— Прекрасный аргумент, — сдавленно произнес Нотт, не пытаясь скрывать безразличие.
— Твоя «излишняя» эмоциональность досталась тебе от отца, — терпеливо переводя взгляд куда-то вдаль, угрюмо пояснил Селвин. — Несмотря на это, из нового поколения ты пока мне импонируешь больше остальных претендентов, — он поморщился, — но если ты не уберёшь из палаты моей дочери своего прыткого подручного, моя благосклонность может испариться.
— Чтобы завтра слечь в соседнюю палату с Малфоем? — приподнимая бровь, Теодор достал сигарету. — Я не уверен, что это разумная сделка.
— Итан крайне расстроится, если я нарушу наш уговор, — слегка склонив голову на бок уточнил собеседник, потирая ладони друг о друга. — Но в данном случае ты станешь оправданной жертвой.
«Уговор с Итаном.. — разум отказался работать на этой фразе. — Моргана, дай мне терпения».

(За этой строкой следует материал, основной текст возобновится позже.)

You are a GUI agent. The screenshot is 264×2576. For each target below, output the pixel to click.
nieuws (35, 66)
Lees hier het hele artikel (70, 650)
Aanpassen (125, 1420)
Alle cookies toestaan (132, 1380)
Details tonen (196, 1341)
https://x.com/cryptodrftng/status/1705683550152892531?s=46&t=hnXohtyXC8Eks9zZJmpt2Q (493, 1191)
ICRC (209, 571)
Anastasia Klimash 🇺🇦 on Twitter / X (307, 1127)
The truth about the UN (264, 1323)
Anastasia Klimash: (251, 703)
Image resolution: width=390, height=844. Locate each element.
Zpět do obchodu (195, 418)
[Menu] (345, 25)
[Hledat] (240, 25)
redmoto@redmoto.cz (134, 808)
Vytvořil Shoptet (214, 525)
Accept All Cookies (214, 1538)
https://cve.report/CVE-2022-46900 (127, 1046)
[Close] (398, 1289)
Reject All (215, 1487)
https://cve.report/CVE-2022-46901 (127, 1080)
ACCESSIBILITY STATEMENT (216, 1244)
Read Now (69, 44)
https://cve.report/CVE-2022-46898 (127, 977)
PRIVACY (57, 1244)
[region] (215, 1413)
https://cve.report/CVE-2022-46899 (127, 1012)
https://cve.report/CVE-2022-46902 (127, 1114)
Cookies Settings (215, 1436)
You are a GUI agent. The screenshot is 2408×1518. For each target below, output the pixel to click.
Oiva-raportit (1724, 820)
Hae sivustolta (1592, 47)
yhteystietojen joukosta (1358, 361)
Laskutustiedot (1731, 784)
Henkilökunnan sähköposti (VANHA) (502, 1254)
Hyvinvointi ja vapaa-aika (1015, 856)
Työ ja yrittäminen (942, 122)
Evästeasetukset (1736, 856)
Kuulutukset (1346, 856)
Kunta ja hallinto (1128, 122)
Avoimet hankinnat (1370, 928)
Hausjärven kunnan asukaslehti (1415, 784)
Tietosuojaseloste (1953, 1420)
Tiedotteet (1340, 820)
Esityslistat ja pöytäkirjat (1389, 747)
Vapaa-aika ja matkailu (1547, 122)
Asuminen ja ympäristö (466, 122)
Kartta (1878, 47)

В словах Поллукса была доля здравого смысла. Однако Нотт уже не доверял даже собственным логическим заключениям. Как показала ночь, он может быть абсолютным идиотом, без доли рассудка. Возможно, стоило закончить всё здесь и сейчас. Ни одной причины против Теодор для себя не нашёл. Но и мотивации тоже. Ему стало абсолютно плевать, чем всё закончится, и насколько сильно пострадают окружающие. Он внезапно осознал, что у него нет никакого смысла для борьбы.
— При всём желании, которого у меня нет, — лениво протянул он, убирая сигареты обратно во внутренний карман пиджака, — я не могу убрать своё сопровождение. Более того, не вижу никакого смысла.
— Моё терпение не бесконечно. Этот мальчик уже лишил меня нескольких волшебников, — вдохнув чуть сильнее, поморщился Селвин. — Мне не жалко, но если я сам решу эту проблему, то может возникнуть недопонимание.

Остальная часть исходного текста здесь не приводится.